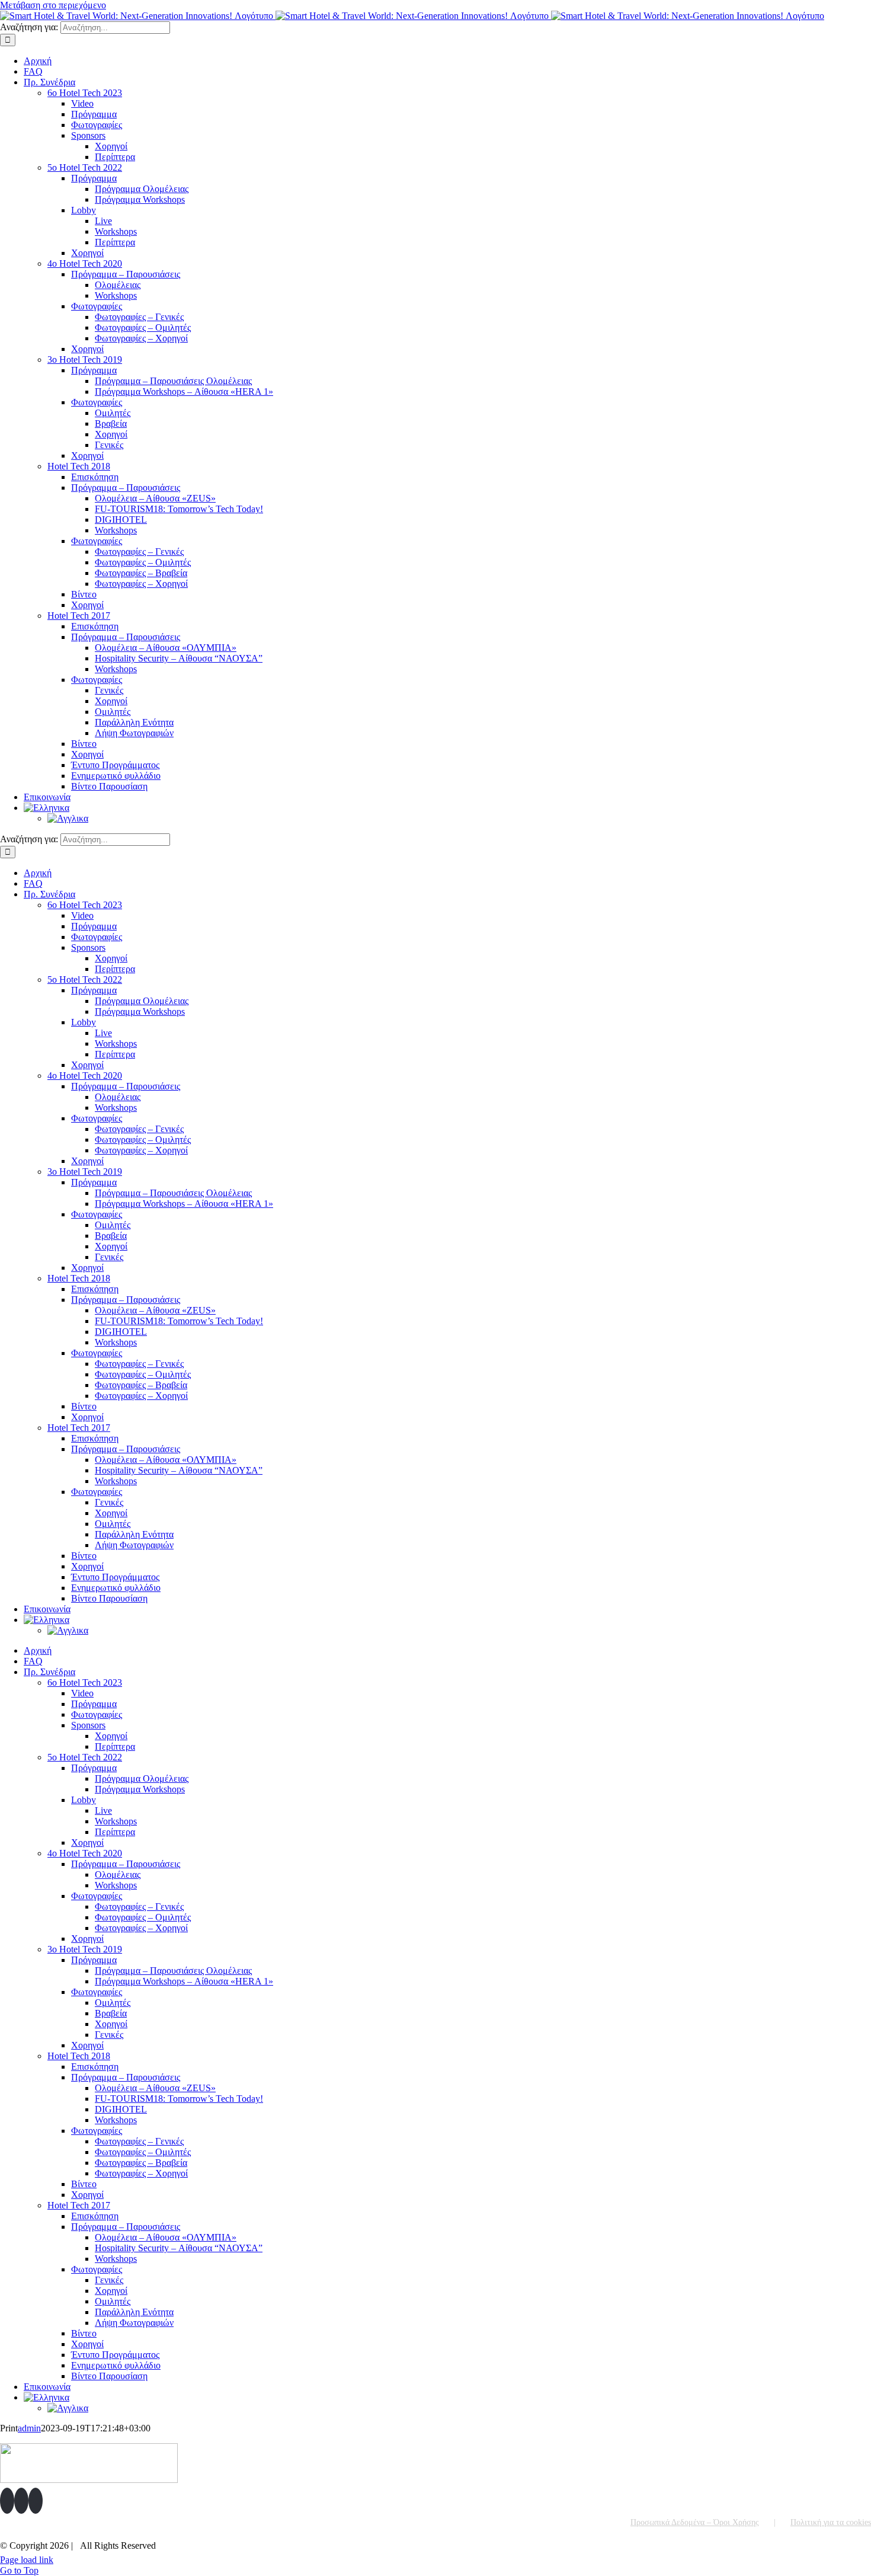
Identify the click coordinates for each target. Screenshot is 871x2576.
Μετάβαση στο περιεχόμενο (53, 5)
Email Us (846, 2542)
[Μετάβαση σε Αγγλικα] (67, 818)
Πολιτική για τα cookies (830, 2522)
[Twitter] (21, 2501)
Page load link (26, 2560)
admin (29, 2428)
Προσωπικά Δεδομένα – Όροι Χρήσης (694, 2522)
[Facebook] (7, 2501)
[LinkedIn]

************

Please output every entry exactly as written, apart from the pictures.

Identify the click coordinates for each target. Screenshot is 871x2576.
Μετάβαση στο περιεχόμενο (53, 5)
Email Us (846, 2542)
[Μετάβαση σε Αγγλικα] (67, 818)
Πολιτική για τα cookies (830, 2522)
[Twitter] (21, 2501)
Page load link (26, 2560)
admin (29, 2428)
Προσωπικά Δεδομένα – Όροι Χρήσης (694, 2522)
[Facebook] (7, 2501)
[LinkedIn]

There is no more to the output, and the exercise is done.